TASK BRIEF:
The response must reproduce every record below without alteration.
┌────────
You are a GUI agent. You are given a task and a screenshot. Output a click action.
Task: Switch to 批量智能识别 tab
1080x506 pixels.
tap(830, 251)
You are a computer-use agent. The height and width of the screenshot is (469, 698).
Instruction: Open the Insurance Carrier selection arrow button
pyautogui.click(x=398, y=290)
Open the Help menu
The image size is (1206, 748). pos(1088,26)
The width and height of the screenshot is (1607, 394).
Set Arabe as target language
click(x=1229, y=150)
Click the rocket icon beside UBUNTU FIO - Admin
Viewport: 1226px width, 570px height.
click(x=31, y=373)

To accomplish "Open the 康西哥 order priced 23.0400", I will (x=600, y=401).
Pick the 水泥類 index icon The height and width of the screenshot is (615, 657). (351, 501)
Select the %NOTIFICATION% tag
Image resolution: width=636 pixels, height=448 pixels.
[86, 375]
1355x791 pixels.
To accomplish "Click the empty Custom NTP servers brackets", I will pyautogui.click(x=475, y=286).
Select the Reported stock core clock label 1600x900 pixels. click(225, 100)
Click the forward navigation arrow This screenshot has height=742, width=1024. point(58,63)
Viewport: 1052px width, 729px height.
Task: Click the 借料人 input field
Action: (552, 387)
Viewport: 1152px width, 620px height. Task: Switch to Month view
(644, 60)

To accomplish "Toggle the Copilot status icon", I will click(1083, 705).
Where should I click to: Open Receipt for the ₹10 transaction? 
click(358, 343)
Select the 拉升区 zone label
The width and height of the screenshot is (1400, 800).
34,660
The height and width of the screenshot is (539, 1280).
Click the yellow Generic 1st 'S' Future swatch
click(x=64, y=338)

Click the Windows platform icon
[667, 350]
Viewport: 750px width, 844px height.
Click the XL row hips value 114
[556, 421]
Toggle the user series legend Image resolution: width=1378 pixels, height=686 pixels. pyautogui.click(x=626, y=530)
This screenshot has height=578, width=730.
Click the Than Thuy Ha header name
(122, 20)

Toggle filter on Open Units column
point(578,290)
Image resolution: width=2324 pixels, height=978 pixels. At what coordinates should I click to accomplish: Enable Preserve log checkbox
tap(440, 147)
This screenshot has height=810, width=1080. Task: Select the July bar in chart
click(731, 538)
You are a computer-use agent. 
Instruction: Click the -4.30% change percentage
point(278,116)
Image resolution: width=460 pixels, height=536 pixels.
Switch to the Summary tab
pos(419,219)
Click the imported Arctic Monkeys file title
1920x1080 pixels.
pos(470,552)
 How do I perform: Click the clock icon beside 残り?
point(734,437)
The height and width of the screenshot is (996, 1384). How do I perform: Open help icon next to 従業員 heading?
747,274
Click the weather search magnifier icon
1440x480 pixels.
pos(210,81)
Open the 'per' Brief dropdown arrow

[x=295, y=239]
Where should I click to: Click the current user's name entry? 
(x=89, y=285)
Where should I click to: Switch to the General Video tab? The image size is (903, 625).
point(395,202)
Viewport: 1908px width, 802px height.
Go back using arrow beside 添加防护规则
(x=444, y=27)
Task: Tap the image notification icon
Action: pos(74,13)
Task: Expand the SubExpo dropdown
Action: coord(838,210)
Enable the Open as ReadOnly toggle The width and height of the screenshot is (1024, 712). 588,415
└────────
RESPONSE FOR THIS EXERCISE:
You are a GUI agent. You are given a task and a screenshot. Output a click action.
Task: Switch to 批量智能识别 tab
1080x506 pixels.
tap(830, 251)
You are a computer-use agent. The height and width of the screenshot is (469, 698).
Instruction: Open the Insurance Carrier selection arrow button
pyautogui.click(x=398, y=290)
Open the Help menu
The image size is (1206, 748). pos(1088,26)
The width and height of the screenshot is (1607, 394).
Set Arabe as target language
click(x=1229, y=150)
Click the rocket icon beside UBUNTU FIO - Admin
Viewport: 1226px width, 570px height.
click(x=31, y=373)

To accomplish "Open the 康西哥 order priced 23.0400", I will (x=600, y=401).
Pick the 水泥類 index icon The height and width of the screenshot is (615, 657). (351, 501)
Select the %NOTIFICATION% tag
Image resolution: width=636 pixels, height=448 pixels.
[86, 375]
1355x791 pixels.
To accomplish "Click the empty Custom NTP servers brackets", I will pyautogui.click(x=475, y=286).
Select the Reported stock core clock label 1600x900 pixels. click(225, 100)
Click the forward navigation arrow This screenshot has height=742, width=1024. point(58,63)
Viewport: 1052px width, 729px height.
Task: Click the 借料人 input field
Action: (552, 387)
Viewport: 1152px width, 620px height. Task: Switch to Month view
(644, 60)

To accomplish "Toggle the Copilot status icon", I will click(1083, 705).
Where should I click to: Open Receipt for the ₹10 transaction? 
click(358, 343)
Select the 拉升区 zone label
The width and height of the screenshot is (1400, 800).
34,660
The height and width of the screenshot is (539, 1280).
Click the yellow Generic 1st 'S' Future swatch
click(x=64, y=338)

Click the Windows platform icon
[667, 350]
Viewport: 750px width, 844px height.
Click the XL row hips value 114
[556, 421]
Toggle the user series legend Image resolution: width=1378 pixels, height=686 pixels. pyautogui.click(x=626, y=530)
This screenshot has height=578, width=730.
Click the Than Thuy Ha header name
(122, 20)

Toggle filter on Open Units column
point(578,290)
Image resolution: width=2324 pixels, height=978 pixels. At what coordinates should I click to accomplish: Enable Preserve log checkbox
tap(440, 147)
This screenshot has height=810, width=1080. Task: Select the July bar in chart
click(731, 538)
You are a computer-use agent. 
Instruction: Click the -4.30% change percentage
point(278,116)
Image resolution: width=460 pixels, height=536 pixels.
Switch to the Summary tab
pos(419,219)
Click the imported Arctic Monkeys file title
1920x1080 pixels.
pos(470,552)
 How do I perform: Click the clock icon beside 残り?
point(734,437)
The height and width of the screenshot is (996, 1384). How do I perform: Open help icon next to 従業員 heading?
747,274
Click the weather search magnifier icon
1440x480 pixels.
pos(210,81)
Open the 'per' Brief dropdown arrow

[x=295, y=239]
Where should I click to: Click the current user's name entry? 
(x=89, y=285)
Where should I click to: Switch to the General Video tab? The image size is (903, 625).
point(395,202)
Viewport: 1908px width, 802px height.
Go back using arrow beside 添加防护规则
(x=444, y=27)
Task: Tap the image notification icon
Action: pos(74,13)
Task: Expand the SubExpo dropdown
Action: coord(838,210)
Enable the Open as ReadOnly toggle The width and height of the screenshot is (1024, 712). 588,415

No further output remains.